BIND’s Accurins are targeted nanoparticles that offer prolonged circulation, controlled and tunable release and selective targeting of a therapeutic payload to diseased tissue or cells while avoiding the issues of immune surveillance detection and systemic toxicities. The Manocept platform is a proprietary mannose-containing, receptor-directed technology platform that can engineer novel, synthetic receptor-targeted imaging agents and therapeutics. Specifically, its properties make it possible to engineer novel immuno-constructs that can selectively bind to the mannose receptor CD206, as well as other C-type Lectins found on activated, disease-associated macrophages and tumor-associated macrophages. Disease-associated macrophages are known to play a primarily pro-tumoral role, in addition to being immunosuppressive.
“Tumor-activated or disease-associated macrophages are immune cells that play part of the role in the body’s defense against pathogens and tumor cells. They engulf unwanted cells and kill them per the direction of the immune system, but a lot of times—in cancer, for instance—those cells don’t do that; they actually confer protection of the tumor cells against the macrophages,” explains Andrew Hirsch, president and CEO of BIND Therapeutics. “And so we thought it was a very, very attractive cancer target to be able to target these activated macrophages.
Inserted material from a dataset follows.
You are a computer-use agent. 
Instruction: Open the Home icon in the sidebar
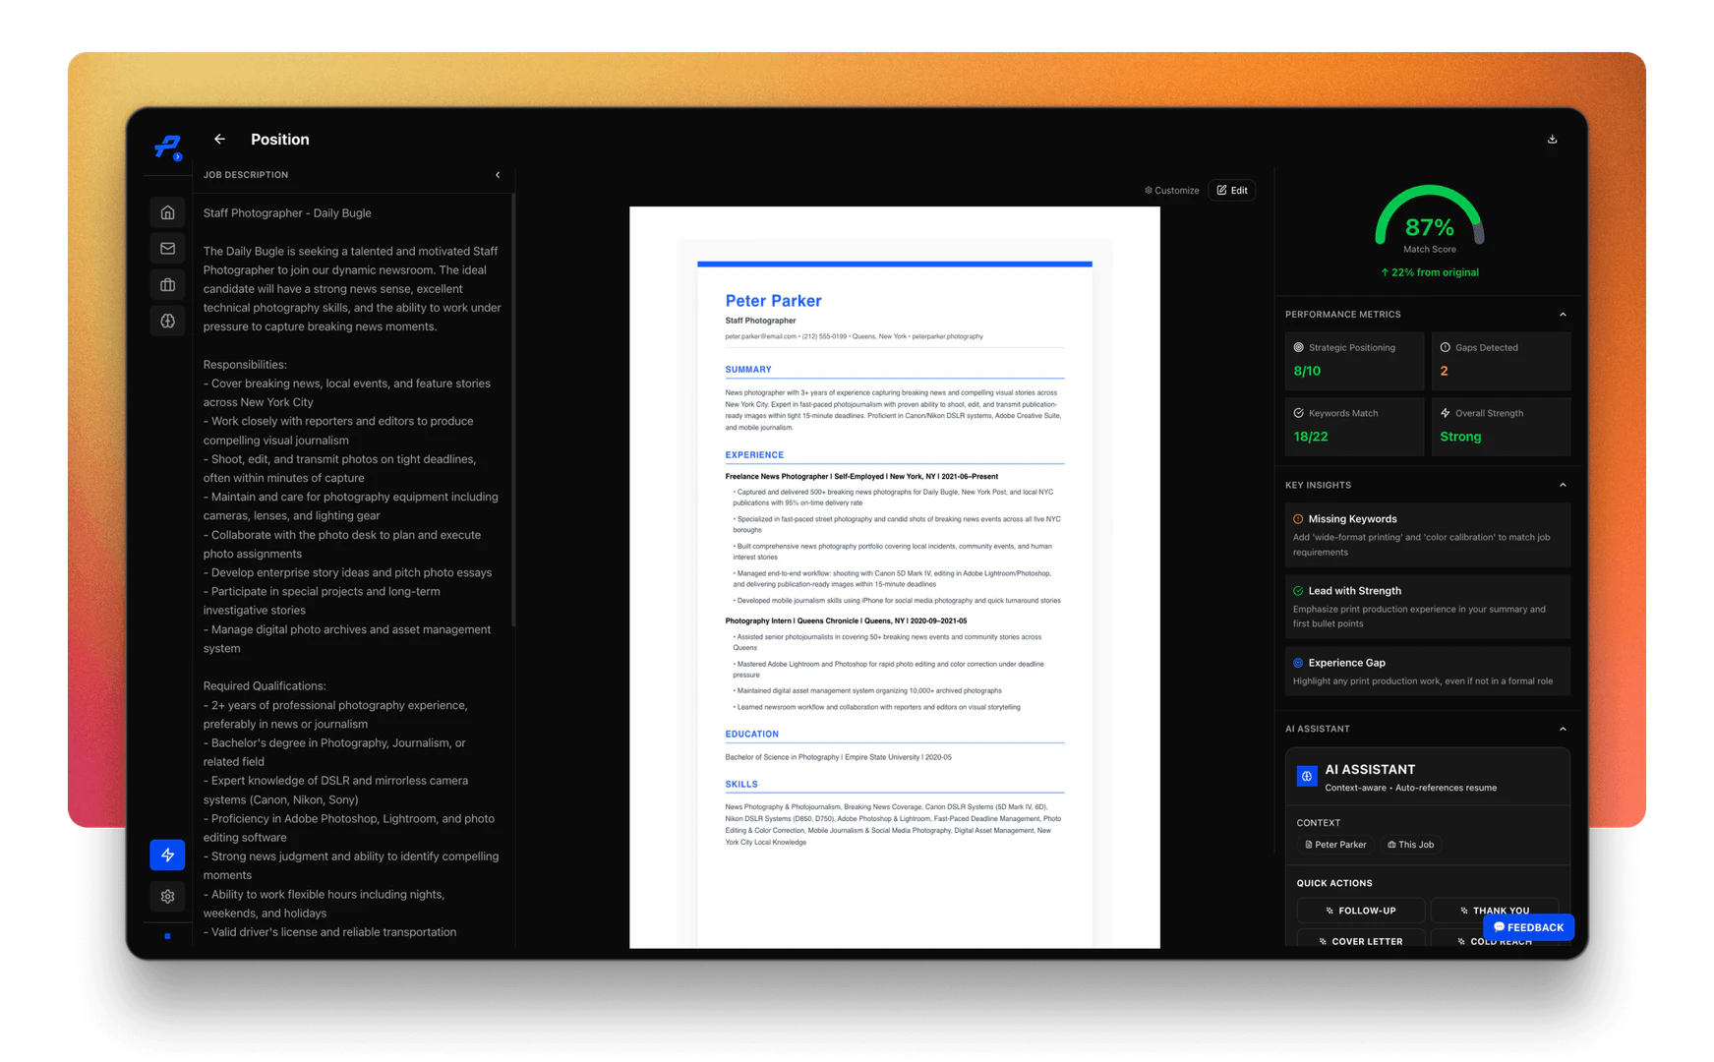(167, 211)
And then there’s a number of therapeutic approaches we can take once we target them, so this is really an idea of ‘Can we use their targeting platform and our Accurins to create a new therapeutic approach?’ It’s a bit of a departure for us from our traditional product development focus.”
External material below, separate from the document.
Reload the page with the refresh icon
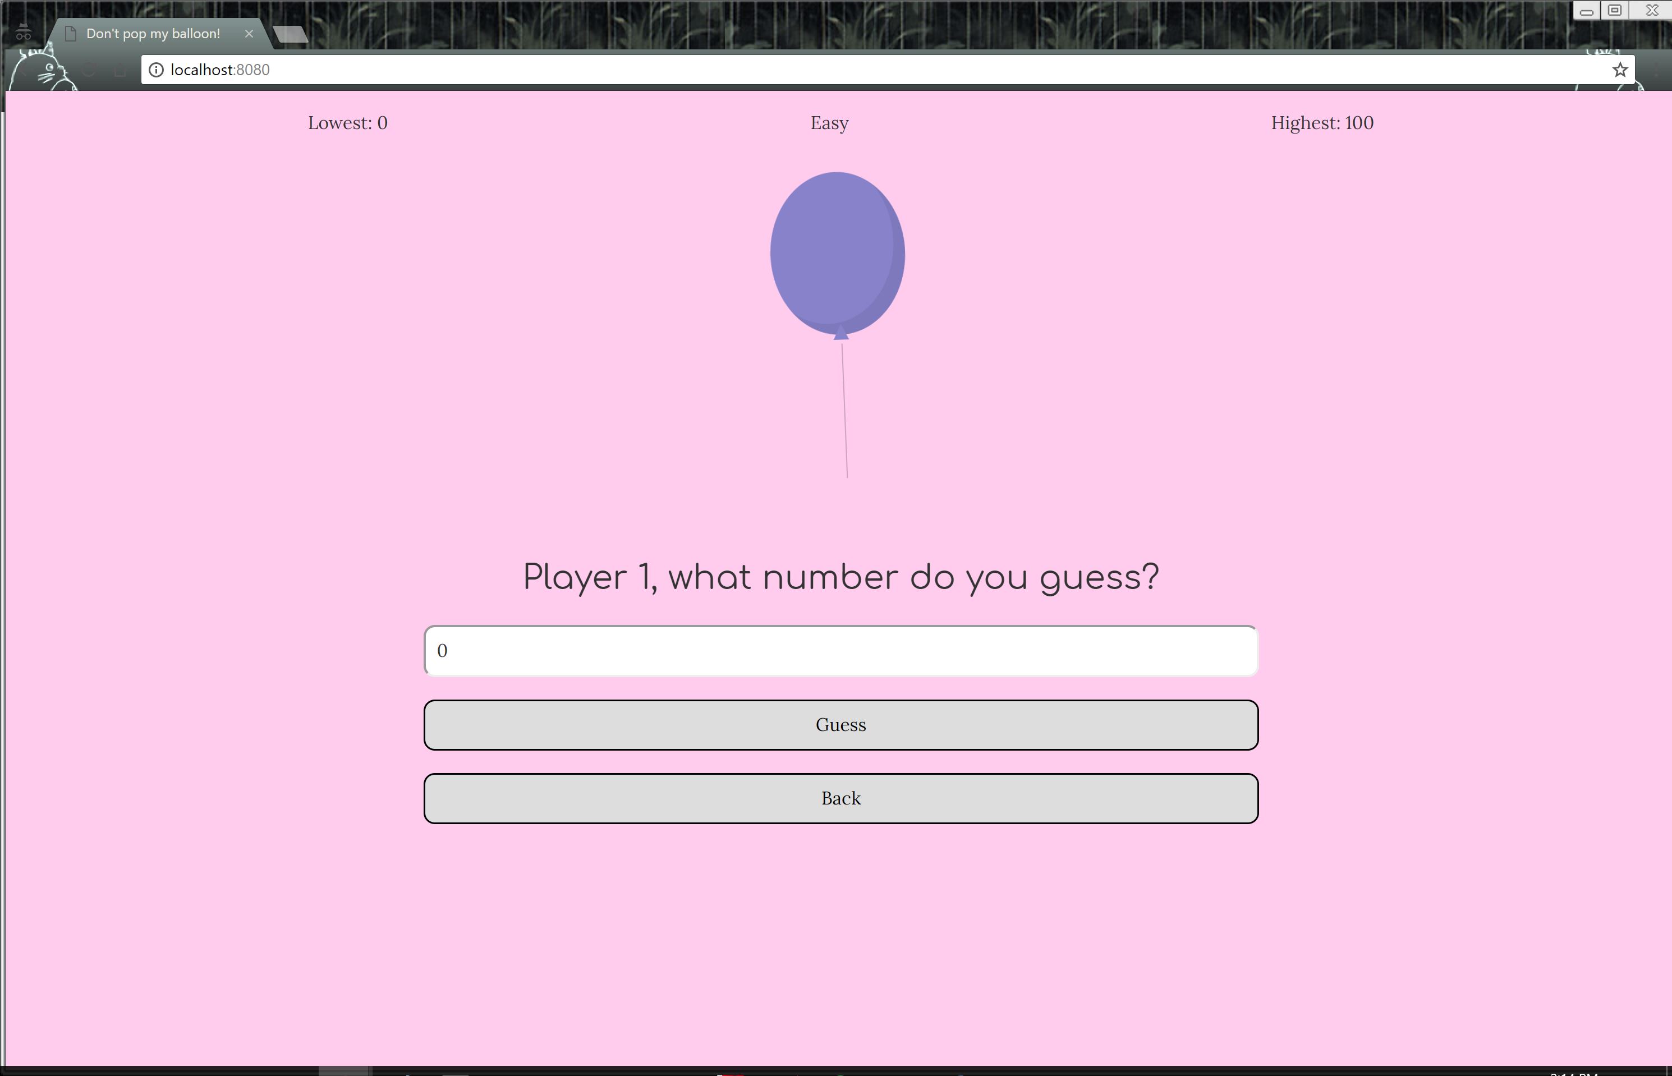Viewport: 1672px width, 1076px height. point(89,70)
Hirsch tells DDNews that Macrophage Therapeutics will provide the potential ligands for the deal while BIND provides its nanoparticle technology, adding that “Jointly we’re evaluating whether or not the Accurins actually target these activated macrophages by targeting CD206 and actually how do they target it: do the particles get inside, is it because they’re engulfed by the macrophages or is it because the actual ligand is pulling the particle into the cell by targeting CD206?”
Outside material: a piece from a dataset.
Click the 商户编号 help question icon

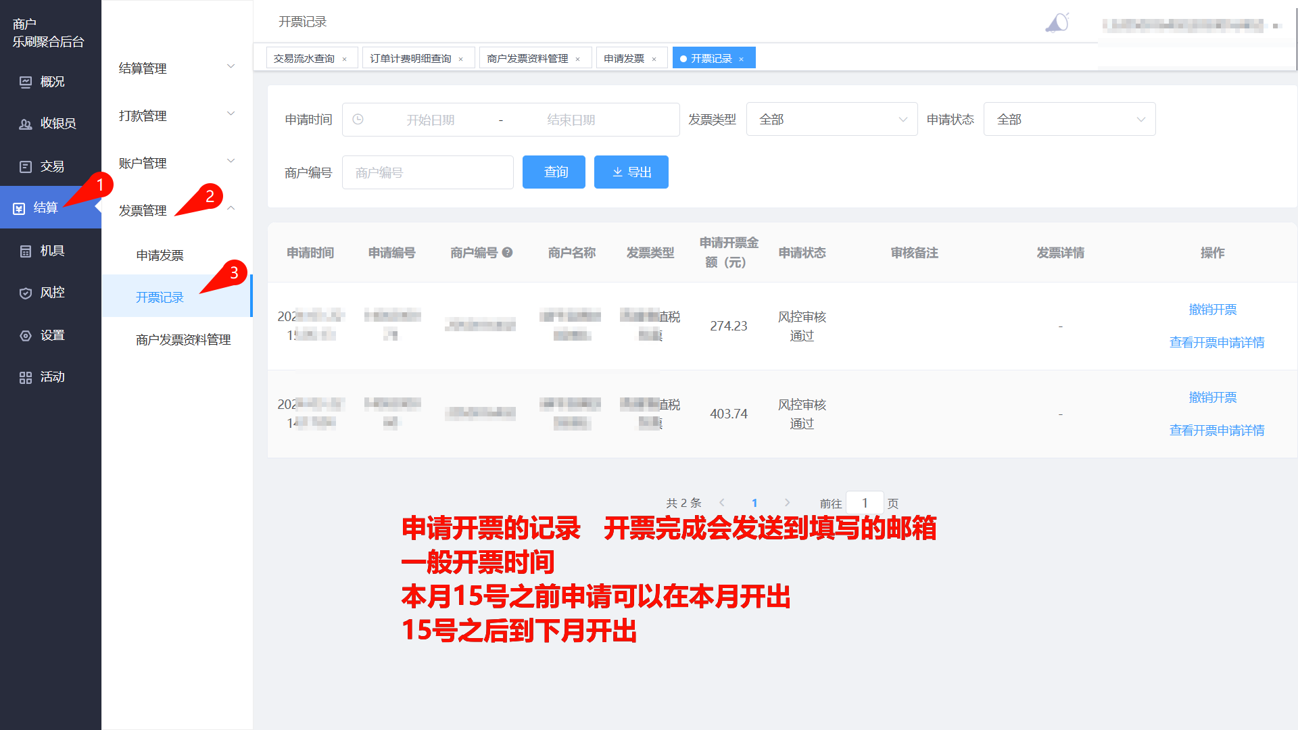click(x=508, y=252)
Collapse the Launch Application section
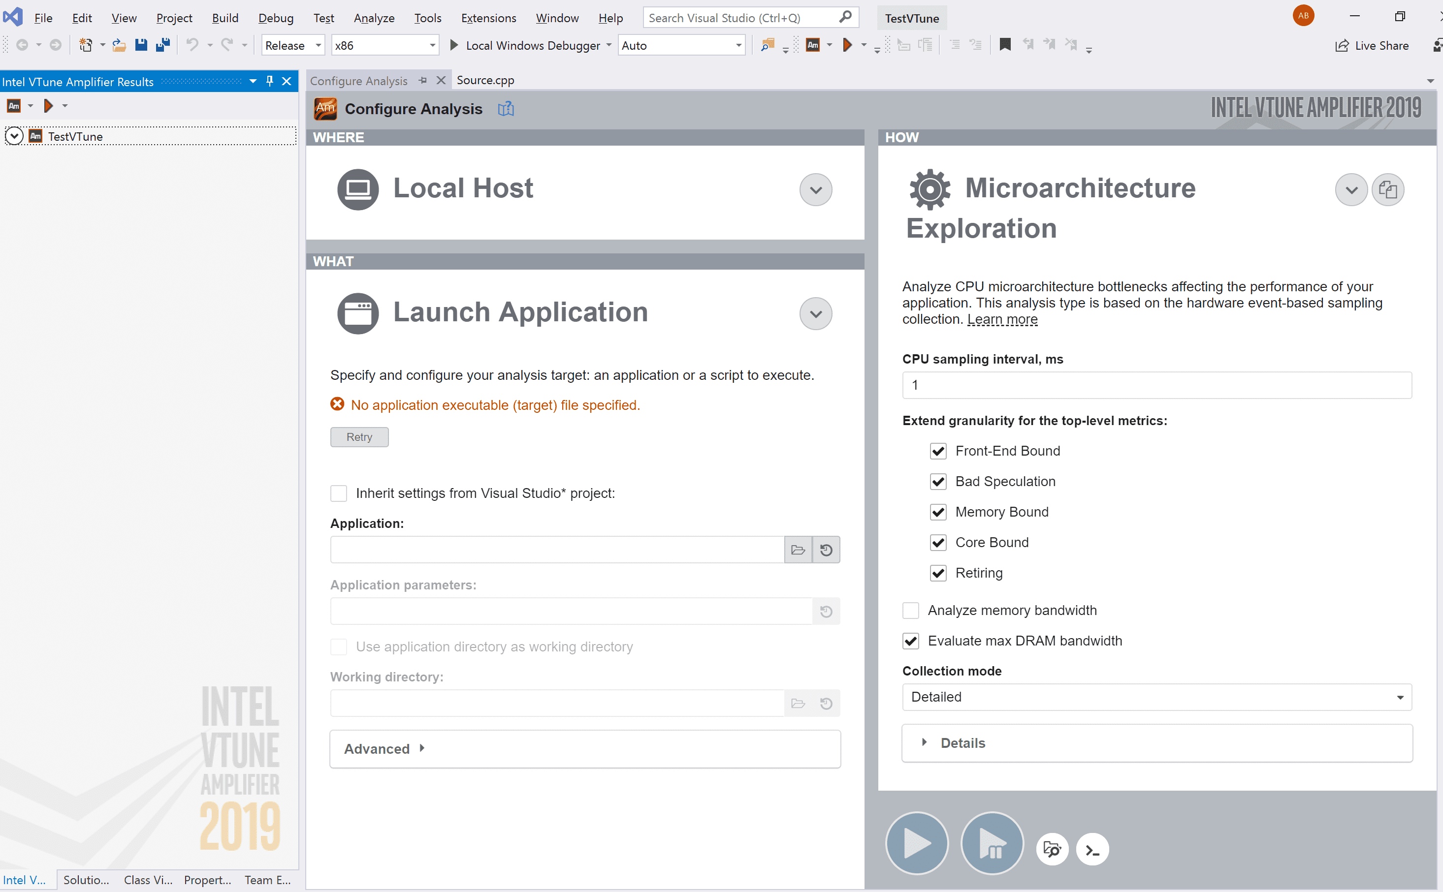Screen dimensions: 1443x892 tap(815, 313)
“It is well established that macrophages play an important role in many disease states, but it has proven difficult to selectively target and alter macrophages that play a key role in disease progression,” Dr. Hagop Youssoufian, chief medical officer at BIND Therapeutics, commented. “By coupling Accurins with Macrophage’s well-credentialed CD206 targeting ligand, we may be able to treat macrophage-mediated diseases through increased uptake and concentration of targeted therapeutic payloads in the tumor microenvironment. BIND’s Medicinal Nanoengineering platform is able to combine multiple molecular components into a targeted, long-circulating Accurin. An Accurin nanoparticle that binds to CD206-positive macrophages could be a valuable asset in the armament against multiple cancers and disease states.”